10 juin 2006.
Compañeras et compañeros de l’Autre Campagne, trente-cinq ans après qu’un groupe paramilitaire appelé « Faucons » [Halcones] entraîné, équipé et payé par le gouvernement eut attaqué une manifestation d’étudiants pacifiques, les policiers ont assassiné le jeune étudiant Alexis Benhumea Hernández, membre de l’Autre Campagne.
Alexis se trouvait le 4 mai de cette année à San Salvador Atenco, en solidarité avec les habitants au moment où les forces de police ont donné l’assaut. Des centaines d’hommes et de femmes furent frappés, détenus arbitrairement et illégalement, des femmes violées, des mineurs emprisonnés, des maisons mises à sac et un enfant spectateur de la brutalité policière fut assassiné.

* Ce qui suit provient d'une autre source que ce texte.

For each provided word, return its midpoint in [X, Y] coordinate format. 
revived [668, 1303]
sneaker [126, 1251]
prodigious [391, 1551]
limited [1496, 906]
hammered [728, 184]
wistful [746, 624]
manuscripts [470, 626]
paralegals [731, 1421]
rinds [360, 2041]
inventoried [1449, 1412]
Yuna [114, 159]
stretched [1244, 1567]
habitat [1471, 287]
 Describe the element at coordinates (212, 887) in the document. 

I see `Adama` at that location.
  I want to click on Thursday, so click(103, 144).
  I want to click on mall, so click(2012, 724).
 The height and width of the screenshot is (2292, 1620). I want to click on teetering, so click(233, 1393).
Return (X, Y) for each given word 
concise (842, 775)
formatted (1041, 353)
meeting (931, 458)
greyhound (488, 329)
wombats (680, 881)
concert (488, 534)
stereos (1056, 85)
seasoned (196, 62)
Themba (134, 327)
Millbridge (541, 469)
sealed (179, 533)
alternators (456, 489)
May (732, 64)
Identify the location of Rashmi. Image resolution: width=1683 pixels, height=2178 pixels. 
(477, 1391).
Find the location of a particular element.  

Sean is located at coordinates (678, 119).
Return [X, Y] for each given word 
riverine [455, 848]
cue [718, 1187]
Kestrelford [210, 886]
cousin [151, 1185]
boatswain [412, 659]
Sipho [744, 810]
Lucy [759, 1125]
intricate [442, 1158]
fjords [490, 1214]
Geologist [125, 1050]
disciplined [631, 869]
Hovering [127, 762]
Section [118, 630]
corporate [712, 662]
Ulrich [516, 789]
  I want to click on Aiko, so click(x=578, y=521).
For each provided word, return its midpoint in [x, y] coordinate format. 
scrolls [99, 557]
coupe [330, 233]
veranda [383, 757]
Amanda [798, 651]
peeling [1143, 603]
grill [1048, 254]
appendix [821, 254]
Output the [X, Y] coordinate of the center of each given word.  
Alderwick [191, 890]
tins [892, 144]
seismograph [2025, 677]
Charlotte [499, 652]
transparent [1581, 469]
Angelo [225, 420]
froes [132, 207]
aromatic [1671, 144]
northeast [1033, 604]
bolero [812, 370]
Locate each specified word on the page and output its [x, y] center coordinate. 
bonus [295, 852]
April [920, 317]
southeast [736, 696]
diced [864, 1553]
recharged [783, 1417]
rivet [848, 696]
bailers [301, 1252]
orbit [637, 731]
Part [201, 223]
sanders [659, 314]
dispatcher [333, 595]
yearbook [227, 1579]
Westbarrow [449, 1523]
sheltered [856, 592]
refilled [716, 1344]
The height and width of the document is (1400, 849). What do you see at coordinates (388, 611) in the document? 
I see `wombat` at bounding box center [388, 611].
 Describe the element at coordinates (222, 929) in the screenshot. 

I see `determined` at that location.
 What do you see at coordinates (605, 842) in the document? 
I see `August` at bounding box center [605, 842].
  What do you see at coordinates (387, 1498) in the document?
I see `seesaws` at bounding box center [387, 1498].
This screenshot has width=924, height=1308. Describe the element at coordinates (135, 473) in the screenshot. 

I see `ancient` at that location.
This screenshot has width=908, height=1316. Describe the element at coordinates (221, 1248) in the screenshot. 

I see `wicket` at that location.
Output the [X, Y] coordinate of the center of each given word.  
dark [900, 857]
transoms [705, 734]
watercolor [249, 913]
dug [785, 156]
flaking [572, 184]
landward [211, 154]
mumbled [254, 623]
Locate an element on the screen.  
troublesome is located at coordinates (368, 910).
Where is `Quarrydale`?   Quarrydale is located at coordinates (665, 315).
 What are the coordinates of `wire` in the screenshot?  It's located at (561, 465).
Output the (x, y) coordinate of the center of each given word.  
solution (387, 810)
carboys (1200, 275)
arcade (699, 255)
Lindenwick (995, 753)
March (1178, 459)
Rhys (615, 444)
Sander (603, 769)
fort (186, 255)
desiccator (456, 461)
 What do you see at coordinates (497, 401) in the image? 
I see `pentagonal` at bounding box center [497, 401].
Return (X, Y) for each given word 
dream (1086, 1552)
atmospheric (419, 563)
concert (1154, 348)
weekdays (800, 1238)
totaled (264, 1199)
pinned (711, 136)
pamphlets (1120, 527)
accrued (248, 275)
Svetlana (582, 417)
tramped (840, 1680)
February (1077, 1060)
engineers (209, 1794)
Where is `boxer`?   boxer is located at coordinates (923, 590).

Alexis fut blessé grièvement à la tête par un projectile de gaz lacrymogène, un projectile comme celui que je montre... dans la maison où se trouvait Alexis au moment où il fut attaqué par la police. Je vais donner ceci au père d’Alexis pour l’utiliser comme preuve, je ne le touche pas, et je conseille que l’on y cherche les empreintes digitales de Vicente Fox et Enrique Peña Nieto.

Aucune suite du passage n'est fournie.